[Extrait]

--------

07/12/2025
La valse des personnages
Mireille Hilsum, La fille au manteau jaune, Pont 9, 2025
Longtemps Mireille Hilsum a travaillé dans les marges de la création littéraire, dévoilant autant que possible à ses étudiants les mystères des œuvres d’Aragon, de Modiano, de Perec et alii, et publiant des études, des essais, des articles sur ses auteurs de prédilection. Elle aurait pu se contenter de ce brillant bilan. Mais non ! Elle a voulu sortir des marges, franchir la frontière qui la séparait de la création même – comme ses semblables le font parfois –, et s’est aventurée en terrain à la fois connu et accidenté, traçant ses propres chemins aux subtiles et complexes sinuosités.

--------

[Données extraites]
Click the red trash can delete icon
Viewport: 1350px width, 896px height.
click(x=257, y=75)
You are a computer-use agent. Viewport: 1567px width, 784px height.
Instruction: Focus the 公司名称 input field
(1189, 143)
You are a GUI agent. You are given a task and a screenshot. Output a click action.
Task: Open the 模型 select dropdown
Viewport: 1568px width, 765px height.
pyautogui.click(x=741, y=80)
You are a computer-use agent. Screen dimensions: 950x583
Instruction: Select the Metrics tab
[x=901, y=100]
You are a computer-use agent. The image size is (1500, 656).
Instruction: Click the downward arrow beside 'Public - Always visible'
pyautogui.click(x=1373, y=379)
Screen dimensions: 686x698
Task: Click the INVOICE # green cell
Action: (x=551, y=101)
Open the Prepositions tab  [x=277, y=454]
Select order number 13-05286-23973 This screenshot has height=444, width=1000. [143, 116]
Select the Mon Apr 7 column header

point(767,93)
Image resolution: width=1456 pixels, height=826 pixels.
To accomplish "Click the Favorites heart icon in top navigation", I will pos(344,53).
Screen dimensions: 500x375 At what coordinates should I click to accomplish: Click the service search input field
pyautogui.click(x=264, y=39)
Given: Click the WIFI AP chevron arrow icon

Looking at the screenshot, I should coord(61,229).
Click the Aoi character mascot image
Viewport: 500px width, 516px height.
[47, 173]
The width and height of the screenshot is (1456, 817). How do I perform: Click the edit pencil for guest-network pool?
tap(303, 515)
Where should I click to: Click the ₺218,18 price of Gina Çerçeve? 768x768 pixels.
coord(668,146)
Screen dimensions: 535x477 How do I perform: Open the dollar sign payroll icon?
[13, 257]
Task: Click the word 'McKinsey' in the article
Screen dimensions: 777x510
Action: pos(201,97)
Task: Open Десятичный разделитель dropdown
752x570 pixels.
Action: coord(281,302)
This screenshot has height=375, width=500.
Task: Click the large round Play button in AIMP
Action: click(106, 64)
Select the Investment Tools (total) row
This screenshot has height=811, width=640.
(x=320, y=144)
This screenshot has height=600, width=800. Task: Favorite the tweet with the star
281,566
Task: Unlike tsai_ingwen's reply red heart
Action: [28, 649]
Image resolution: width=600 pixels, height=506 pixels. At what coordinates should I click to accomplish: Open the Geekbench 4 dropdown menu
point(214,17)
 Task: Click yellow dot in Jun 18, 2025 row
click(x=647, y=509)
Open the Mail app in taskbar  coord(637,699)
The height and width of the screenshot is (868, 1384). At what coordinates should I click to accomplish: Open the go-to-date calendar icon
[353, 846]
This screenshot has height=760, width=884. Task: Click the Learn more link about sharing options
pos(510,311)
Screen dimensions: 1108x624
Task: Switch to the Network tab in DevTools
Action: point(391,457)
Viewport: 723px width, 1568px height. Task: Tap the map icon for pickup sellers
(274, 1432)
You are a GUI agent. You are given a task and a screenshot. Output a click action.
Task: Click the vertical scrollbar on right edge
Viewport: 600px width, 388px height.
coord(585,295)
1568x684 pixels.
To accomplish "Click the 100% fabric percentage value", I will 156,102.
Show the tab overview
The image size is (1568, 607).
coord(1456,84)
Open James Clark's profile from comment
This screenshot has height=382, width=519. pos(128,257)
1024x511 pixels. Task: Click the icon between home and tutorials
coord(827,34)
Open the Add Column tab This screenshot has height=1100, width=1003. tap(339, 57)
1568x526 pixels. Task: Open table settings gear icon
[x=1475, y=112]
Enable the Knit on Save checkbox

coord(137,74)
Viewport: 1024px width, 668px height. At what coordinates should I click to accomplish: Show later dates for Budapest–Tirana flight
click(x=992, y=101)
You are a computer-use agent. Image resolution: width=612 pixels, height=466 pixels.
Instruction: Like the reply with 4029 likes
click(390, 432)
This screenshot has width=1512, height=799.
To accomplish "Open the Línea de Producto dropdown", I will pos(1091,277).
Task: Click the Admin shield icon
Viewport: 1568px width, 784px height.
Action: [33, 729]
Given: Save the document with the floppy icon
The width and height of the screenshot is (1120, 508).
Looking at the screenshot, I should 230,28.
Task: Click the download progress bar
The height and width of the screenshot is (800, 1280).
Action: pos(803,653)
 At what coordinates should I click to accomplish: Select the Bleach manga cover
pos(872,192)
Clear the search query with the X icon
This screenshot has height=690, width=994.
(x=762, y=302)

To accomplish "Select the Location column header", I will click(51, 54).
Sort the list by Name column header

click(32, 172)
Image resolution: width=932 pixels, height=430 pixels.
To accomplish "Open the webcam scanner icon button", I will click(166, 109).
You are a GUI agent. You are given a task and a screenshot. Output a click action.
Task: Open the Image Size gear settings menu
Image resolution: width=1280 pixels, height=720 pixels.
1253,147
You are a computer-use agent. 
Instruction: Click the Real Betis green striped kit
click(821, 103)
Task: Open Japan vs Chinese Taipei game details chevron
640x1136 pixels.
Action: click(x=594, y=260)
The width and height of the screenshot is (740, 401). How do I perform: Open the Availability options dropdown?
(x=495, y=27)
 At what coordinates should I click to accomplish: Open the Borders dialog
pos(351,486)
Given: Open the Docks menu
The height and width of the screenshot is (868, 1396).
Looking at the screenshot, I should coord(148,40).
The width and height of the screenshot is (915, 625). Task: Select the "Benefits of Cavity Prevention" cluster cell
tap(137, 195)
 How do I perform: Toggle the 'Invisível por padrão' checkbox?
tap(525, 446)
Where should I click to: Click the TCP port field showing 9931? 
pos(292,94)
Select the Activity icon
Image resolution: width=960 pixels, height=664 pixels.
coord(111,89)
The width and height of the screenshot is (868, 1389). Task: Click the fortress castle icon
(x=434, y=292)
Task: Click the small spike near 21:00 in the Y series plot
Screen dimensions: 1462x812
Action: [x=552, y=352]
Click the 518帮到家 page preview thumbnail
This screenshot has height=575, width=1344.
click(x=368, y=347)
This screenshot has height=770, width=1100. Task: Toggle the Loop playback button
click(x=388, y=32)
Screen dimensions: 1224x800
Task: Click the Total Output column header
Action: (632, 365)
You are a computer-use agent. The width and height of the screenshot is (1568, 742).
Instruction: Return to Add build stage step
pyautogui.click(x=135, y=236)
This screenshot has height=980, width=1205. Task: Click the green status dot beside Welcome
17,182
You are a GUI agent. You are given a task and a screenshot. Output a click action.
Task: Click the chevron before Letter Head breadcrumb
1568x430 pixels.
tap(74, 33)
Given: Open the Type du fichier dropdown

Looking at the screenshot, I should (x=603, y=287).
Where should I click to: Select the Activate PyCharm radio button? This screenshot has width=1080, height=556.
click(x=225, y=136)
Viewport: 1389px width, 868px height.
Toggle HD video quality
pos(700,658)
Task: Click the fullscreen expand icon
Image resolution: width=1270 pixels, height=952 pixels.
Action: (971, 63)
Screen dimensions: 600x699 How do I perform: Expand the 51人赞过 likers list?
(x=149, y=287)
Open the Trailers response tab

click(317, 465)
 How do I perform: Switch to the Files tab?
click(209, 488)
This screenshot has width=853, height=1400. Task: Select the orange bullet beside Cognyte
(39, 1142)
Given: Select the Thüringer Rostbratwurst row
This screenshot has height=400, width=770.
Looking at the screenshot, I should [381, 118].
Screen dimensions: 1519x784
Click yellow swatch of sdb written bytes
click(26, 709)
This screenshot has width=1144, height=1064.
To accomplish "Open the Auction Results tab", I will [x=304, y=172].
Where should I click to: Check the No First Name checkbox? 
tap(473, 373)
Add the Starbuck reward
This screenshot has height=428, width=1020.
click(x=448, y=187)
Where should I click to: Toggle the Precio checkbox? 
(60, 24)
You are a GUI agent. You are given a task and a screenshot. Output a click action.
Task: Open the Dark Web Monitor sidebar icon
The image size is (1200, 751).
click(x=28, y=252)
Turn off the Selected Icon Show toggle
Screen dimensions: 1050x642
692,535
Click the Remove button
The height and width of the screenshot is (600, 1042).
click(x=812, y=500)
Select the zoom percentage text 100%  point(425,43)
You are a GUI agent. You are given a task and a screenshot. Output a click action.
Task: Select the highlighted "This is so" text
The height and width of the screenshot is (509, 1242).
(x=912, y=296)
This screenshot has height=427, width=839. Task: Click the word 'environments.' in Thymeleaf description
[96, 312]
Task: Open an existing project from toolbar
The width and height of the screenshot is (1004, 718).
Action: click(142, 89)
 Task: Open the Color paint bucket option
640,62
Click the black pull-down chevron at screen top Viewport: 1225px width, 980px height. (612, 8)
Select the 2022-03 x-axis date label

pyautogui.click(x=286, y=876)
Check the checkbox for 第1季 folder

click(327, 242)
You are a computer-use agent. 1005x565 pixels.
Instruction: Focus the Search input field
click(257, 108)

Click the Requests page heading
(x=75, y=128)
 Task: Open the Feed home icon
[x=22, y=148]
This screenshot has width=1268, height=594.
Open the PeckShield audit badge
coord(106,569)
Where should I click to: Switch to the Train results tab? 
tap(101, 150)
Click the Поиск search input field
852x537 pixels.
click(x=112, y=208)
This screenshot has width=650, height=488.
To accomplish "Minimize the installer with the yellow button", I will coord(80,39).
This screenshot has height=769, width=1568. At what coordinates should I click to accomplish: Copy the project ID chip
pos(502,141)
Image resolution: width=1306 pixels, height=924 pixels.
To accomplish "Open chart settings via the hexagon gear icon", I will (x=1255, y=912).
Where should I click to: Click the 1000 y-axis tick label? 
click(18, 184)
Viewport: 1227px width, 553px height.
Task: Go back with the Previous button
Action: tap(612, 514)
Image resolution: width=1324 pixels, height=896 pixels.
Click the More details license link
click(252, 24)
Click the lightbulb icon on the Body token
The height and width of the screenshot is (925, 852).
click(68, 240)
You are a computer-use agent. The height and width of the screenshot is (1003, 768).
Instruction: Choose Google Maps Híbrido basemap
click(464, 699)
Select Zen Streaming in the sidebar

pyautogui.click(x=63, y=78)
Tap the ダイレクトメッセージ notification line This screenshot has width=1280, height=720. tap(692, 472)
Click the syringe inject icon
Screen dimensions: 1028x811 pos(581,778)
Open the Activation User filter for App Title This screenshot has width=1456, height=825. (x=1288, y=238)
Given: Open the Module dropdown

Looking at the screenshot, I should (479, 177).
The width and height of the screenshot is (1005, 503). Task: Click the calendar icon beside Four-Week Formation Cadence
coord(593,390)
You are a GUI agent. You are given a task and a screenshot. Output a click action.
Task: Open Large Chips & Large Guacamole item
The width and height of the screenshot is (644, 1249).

--------

Citez l'extrait sur La fille au manteau jaune en entier, sans rien y changer. Les items n'ont ici aucun rôle.

[Tâche accomplie]
07/12/2025
La valse des personnages
Mireille Hilsum, La fille au manteau jaune, Pont 9, 2025
Longtemps Mireille Hilsum a travaillé dans les marges de la création littéraire, dévoilant autant que possible à ses étudiants les mystères des œuvres d’Aragon, de Modiano, de Perec et alii, et publiant des études, des essais, des articles sur ses auteurs de prédilection. Elle aurait pu se contenter de ce brillant bilan. Mais non ! Elle a voulu sortir des marges, franchir la frontière qui la séparait de la création même – comme ses semblables le font parfois –, et s’est aventurée en terrain à la fois connu et accidenté, traçant ses propres chemins aux subtiles et complexes sinuosités.